(Materials provided)

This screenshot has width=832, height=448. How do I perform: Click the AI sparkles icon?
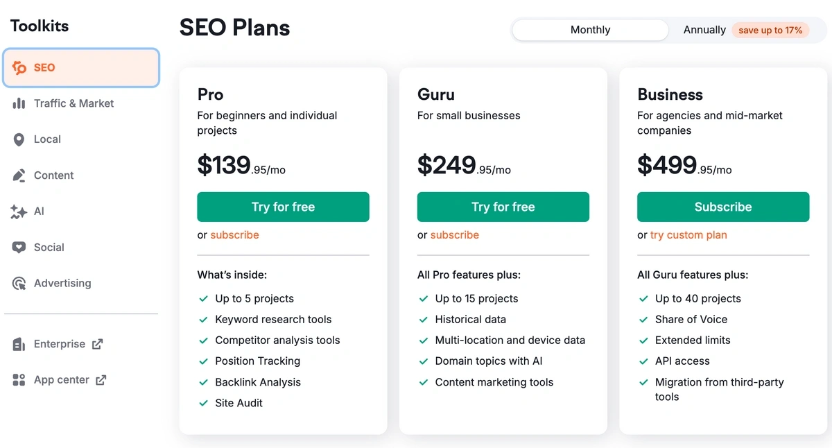19,212
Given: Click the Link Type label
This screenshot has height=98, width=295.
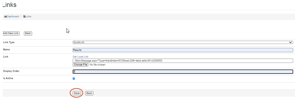Looking at the screenshot, I should 9,42.
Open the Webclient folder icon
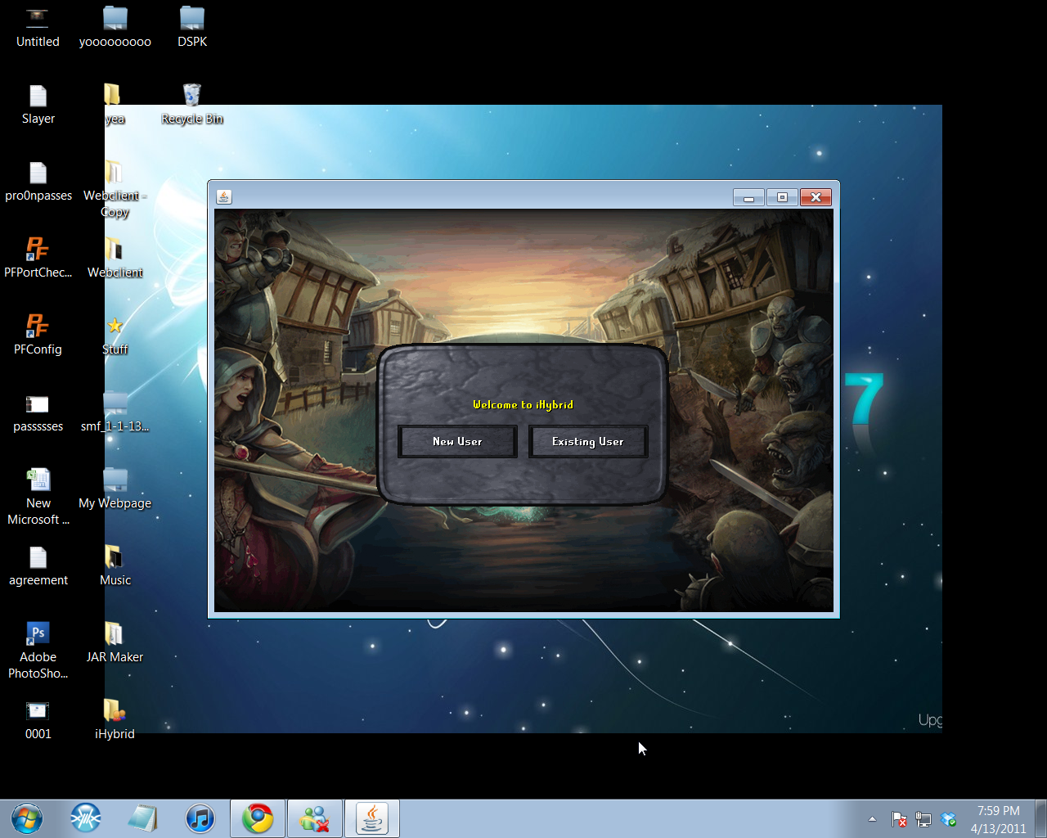 (115, 257)
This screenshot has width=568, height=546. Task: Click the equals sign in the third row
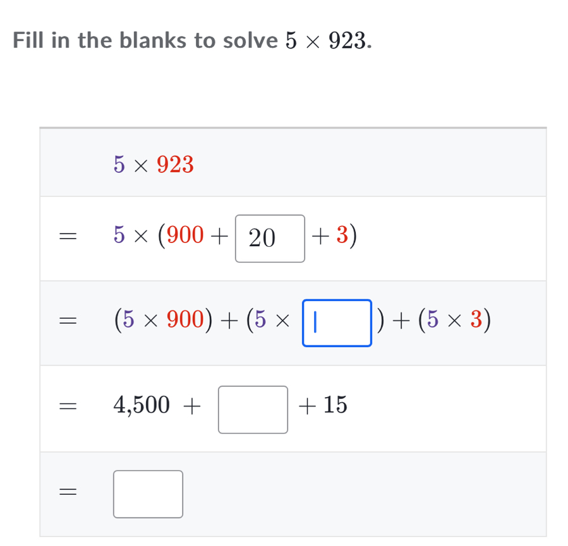pyautogui.click(x=66, y=322)
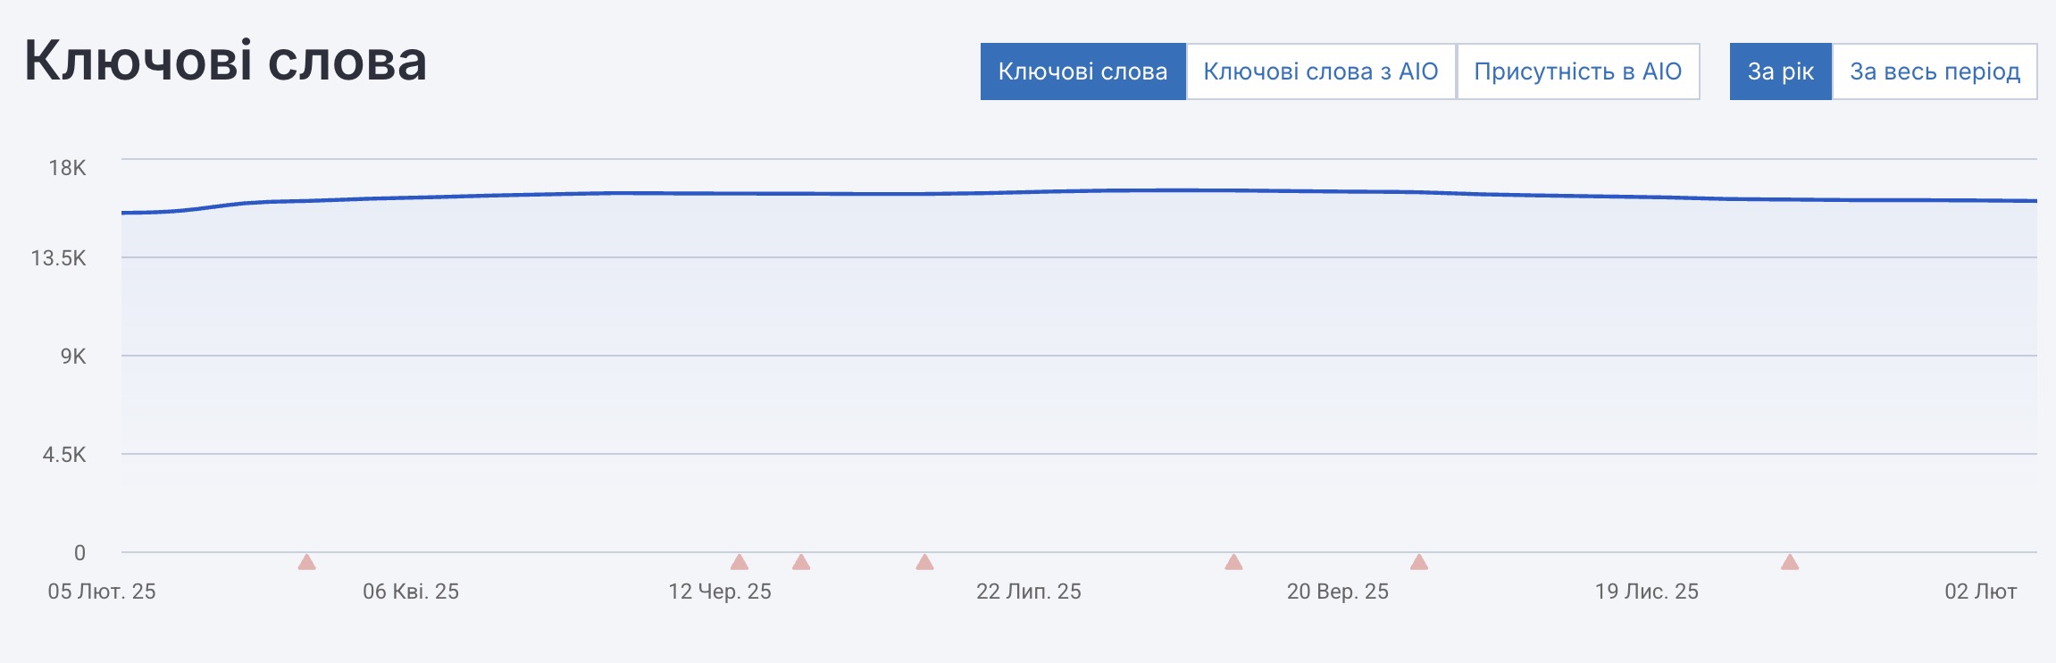Screen dimensions: 2056x663
Task: Click the triangle marker directly above 12 Чер. 25
Action: click(x=739, y=562)
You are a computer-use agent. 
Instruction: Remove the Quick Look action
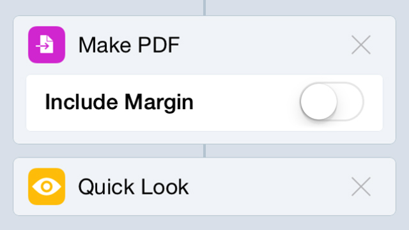point(361,187)
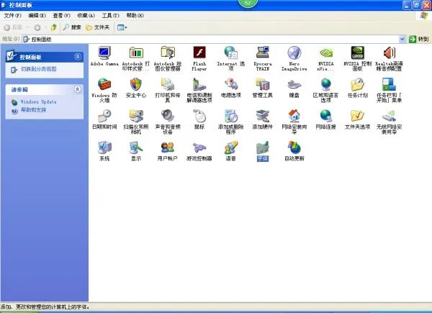Open the Realtek audio configuration icon
Screen dimensions: 432x313
[389, 53]
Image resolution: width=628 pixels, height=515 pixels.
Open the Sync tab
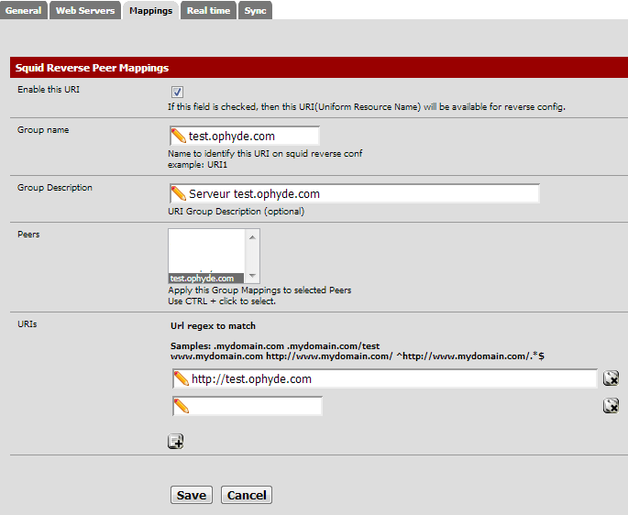(255, 11)
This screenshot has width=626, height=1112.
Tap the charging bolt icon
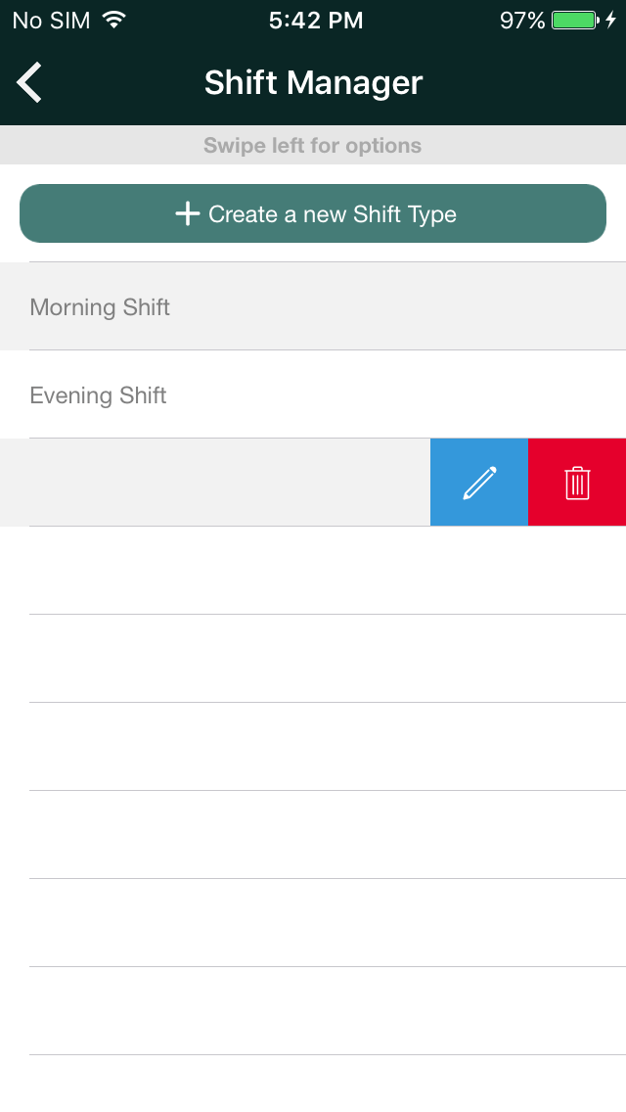[610, 20]

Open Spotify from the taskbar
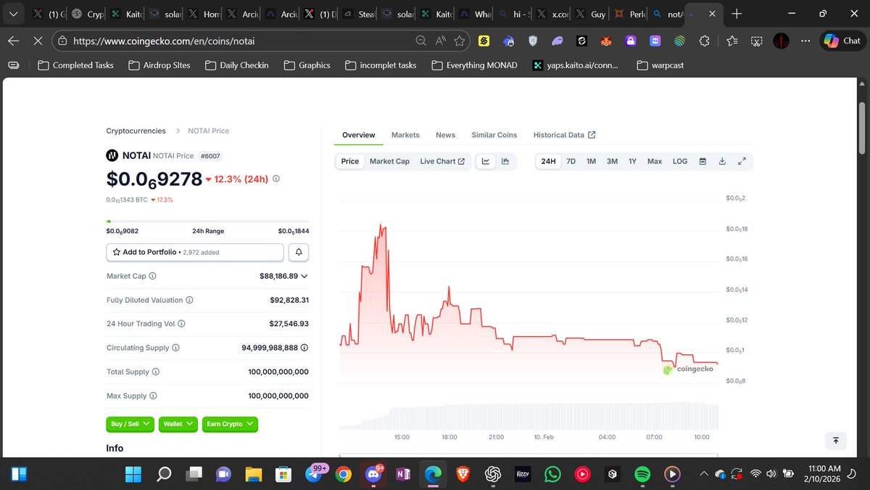click(642, 474)
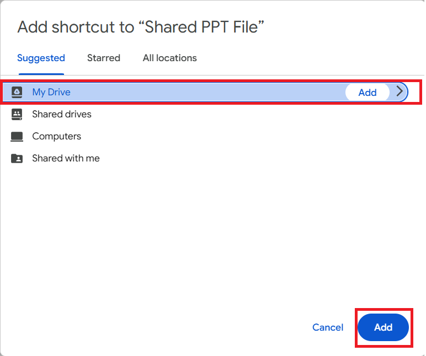Image resolution: width=426 pixels, height=356 pixels.
Task: Cancel the add shortcut dialog
Action: pos(328,327)
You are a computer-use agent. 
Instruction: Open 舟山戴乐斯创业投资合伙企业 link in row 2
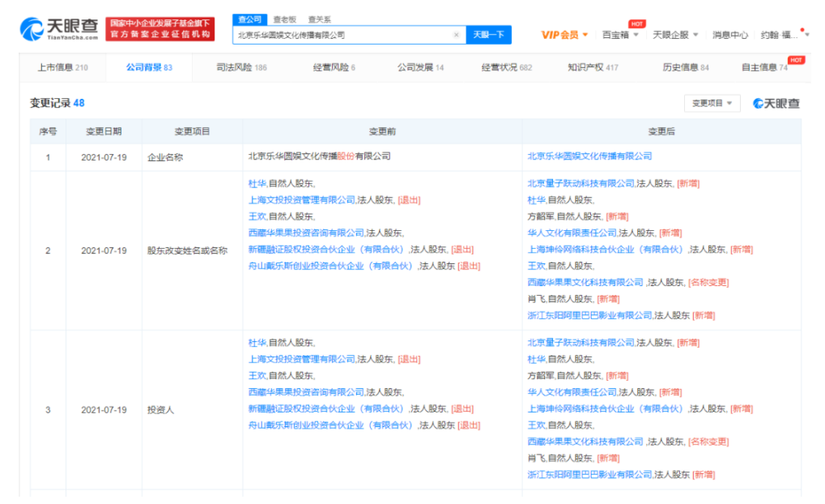pos(332,266)
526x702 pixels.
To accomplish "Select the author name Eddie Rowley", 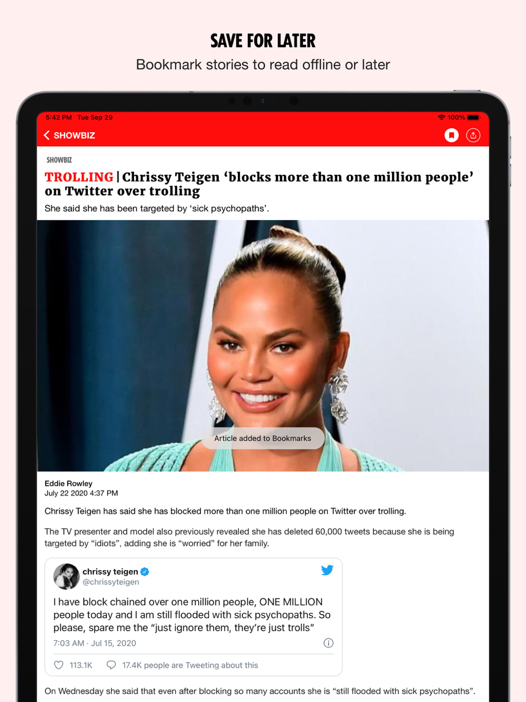I will tap(68, 484).
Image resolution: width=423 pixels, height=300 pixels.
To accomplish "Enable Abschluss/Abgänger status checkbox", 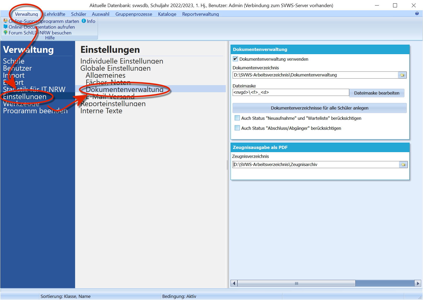I will [237, 128].
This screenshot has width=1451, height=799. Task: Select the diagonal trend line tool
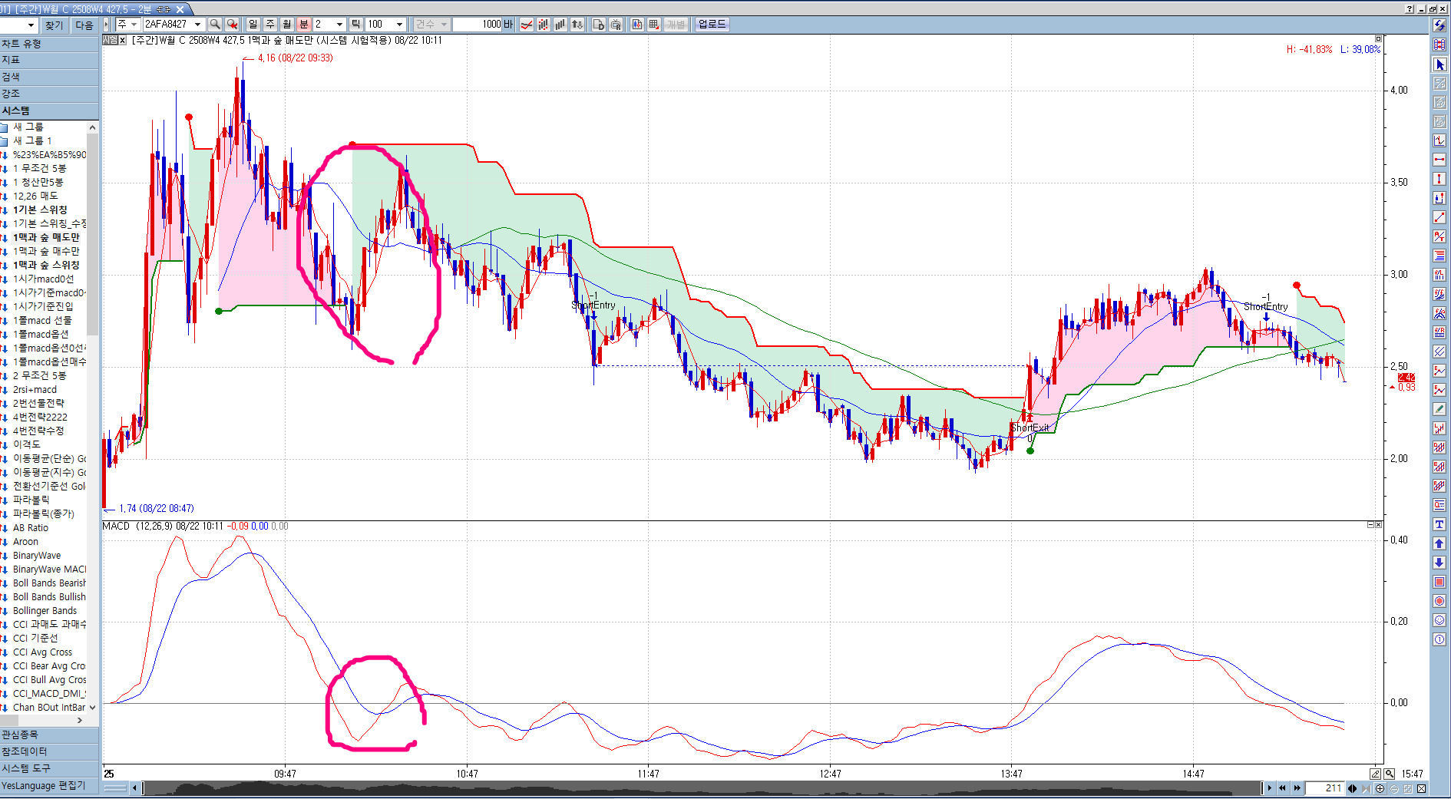tap(1439, 217)

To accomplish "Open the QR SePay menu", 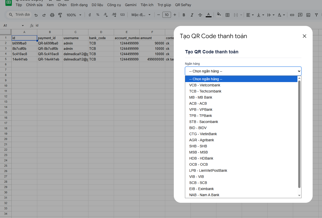I will [x=183, y=5].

(End Materials provided)

**Task to complete**
Your answer should be the exact lines above from the one containing "Open the Sync tab" through the one containing "526x702 pixels.", with both end lines kept and the pictures removed, please.

**Solution below**
Open the Sync tab
(255, 11)
This screenshot has width=626, height=1112.
Tap the charging bolt icon
[610, 20]

Open Spotify from the taskbar
click(642, 474)
Image resolution: width=426 pixels, height=356 pixels.
Task: Cancel the add shortcut dialog
Action: pos(328,327)
You are a computer-use agent. 
Instruction: Open 舟山戴乐斯创业投资合伙企业 link in row 2
pos(332,266)
526x702 pixels.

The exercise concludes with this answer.